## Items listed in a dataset
══════════

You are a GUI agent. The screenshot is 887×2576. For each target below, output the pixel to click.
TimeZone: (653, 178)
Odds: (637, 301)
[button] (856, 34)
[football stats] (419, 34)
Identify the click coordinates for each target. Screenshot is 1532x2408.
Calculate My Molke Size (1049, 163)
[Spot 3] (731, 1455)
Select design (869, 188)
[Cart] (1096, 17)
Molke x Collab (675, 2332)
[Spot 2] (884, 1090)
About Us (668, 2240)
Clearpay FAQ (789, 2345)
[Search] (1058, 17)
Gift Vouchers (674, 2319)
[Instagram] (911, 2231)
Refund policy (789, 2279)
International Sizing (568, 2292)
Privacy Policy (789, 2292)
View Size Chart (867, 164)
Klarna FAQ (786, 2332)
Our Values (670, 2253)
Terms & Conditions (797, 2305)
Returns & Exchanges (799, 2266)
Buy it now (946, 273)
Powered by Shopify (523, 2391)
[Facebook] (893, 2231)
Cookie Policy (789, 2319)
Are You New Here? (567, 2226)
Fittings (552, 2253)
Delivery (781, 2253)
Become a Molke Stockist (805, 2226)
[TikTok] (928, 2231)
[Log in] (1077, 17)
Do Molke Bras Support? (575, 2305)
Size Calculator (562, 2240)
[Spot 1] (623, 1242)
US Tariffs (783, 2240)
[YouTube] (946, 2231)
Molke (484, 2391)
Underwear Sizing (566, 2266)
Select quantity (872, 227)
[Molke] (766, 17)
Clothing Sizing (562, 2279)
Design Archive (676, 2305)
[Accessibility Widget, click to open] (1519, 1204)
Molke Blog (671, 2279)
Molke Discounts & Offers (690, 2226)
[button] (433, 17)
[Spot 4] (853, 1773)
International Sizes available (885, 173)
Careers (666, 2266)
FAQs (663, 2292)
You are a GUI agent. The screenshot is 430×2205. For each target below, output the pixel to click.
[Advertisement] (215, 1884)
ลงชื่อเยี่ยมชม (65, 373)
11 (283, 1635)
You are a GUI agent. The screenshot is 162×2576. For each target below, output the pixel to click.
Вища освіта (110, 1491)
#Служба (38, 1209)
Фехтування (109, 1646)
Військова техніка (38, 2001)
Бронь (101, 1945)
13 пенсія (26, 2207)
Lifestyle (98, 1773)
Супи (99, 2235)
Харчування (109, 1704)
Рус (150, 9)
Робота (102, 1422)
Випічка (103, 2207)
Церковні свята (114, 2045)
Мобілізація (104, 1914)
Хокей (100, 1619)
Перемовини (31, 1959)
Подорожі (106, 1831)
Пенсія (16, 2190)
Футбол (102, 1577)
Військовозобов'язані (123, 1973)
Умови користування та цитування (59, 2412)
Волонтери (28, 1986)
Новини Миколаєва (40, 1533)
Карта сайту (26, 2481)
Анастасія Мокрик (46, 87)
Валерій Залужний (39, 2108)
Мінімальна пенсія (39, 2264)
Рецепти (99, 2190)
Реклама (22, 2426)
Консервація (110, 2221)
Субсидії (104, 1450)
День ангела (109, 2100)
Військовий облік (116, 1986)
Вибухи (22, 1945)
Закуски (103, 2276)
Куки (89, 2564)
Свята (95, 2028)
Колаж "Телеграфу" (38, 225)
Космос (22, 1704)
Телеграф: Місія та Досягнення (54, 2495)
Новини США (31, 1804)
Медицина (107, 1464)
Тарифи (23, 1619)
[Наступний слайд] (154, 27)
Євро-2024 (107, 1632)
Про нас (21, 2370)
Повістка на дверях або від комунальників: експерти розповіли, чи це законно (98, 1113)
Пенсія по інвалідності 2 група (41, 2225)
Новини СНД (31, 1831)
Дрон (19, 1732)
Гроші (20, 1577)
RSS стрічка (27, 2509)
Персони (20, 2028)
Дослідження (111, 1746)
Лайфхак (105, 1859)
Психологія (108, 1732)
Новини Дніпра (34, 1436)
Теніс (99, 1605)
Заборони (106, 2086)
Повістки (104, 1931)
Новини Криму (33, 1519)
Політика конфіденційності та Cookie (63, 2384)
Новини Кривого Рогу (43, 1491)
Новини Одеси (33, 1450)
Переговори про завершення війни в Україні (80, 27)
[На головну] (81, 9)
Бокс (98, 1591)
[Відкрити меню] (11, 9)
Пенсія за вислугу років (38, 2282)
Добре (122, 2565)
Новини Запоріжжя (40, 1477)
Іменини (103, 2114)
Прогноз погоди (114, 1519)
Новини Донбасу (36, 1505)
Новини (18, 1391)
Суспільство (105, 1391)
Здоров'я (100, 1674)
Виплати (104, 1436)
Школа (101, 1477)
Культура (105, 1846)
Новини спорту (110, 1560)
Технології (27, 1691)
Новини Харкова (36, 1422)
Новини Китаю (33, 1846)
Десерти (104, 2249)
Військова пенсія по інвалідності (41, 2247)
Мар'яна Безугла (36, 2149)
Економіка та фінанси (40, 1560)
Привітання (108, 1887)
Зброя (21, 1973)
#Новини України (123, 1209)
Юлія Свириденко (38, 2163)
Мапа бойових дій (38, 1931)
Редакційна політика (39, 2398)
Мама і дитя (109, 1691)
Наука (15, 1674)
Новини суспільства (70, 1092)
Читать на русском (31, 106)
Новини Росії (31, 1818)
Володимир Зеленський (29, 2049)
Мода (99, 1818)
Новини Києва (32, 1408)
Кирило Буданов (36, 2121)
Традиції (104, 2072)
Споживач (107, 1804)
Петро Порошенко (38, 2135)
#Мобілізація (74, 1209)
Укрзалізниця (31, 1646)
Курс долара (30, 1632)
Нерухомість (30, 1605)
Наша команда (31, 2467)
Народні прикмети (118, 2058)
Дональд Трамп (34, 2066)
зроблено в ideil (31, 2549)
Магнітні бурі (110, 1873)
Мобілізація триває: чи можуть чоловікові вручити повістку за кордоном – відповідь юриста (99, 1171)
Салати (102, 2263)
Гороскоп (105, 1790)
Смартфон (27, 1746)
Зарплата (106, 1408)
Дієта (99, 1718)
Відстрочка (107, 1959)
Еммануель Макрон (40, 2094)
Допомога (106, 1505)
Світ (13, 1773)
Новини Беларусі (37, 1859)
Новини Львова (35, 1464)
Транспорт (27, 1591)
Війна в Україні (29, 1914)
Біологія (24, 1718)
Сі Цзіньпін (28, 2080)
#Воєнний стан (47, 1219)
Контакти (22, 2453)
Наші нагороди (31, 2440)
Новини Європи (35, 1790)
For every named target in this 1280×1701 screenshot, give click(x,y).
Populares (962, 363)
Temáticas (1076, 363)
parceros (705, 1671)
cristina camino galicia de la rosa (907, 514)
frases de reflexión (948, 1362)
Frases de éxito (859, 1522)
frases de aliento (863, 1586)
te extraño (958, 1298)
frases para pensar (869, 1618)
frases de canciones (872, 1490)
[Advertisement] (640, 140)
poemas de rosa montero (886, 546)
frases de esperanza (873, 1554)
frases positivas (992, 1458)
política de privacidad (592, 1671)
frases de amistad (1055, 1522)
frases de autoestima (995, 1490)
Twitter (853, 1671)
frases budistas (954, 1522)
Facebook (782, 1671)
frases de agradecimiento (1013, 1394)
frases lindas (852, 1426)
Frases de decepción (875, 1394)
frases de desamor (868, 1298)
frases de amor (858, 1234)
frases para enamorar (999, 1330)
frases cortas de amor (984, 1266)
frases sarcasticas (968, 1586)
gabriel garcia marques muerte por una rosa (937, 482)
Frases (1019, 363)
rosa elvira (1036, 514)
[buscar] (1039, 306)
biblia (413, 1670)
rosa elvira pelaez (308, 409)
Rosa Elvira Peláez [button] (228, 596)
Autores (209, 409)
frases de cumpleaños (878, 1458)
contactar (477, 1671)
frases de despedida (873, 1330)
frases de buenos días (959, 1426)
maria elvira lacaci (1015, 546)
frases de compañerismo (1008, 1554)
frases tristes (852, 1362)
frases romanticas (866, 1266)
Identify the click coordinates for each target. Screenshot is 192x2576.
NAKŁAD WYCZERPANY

══════════

## Problem requirements
The response must hold only the lines above from the line with "Контакти (22, 2453)" through the line with "cristina camino galicia de la rosa (907, 514)", each copied exactly, both ends kept.

## Exercise output
Контакти (22, 2453)
Наші нагороди (31, 2440)
Новини Європи (35, 1790)
For every named target in this 1280×1701 screenshot, give click(x,y).
Populares (962, 363)
Temáticas (1076, 363)
parceros (705, 1671)
cristina camino galicia de la rosa (907, 514)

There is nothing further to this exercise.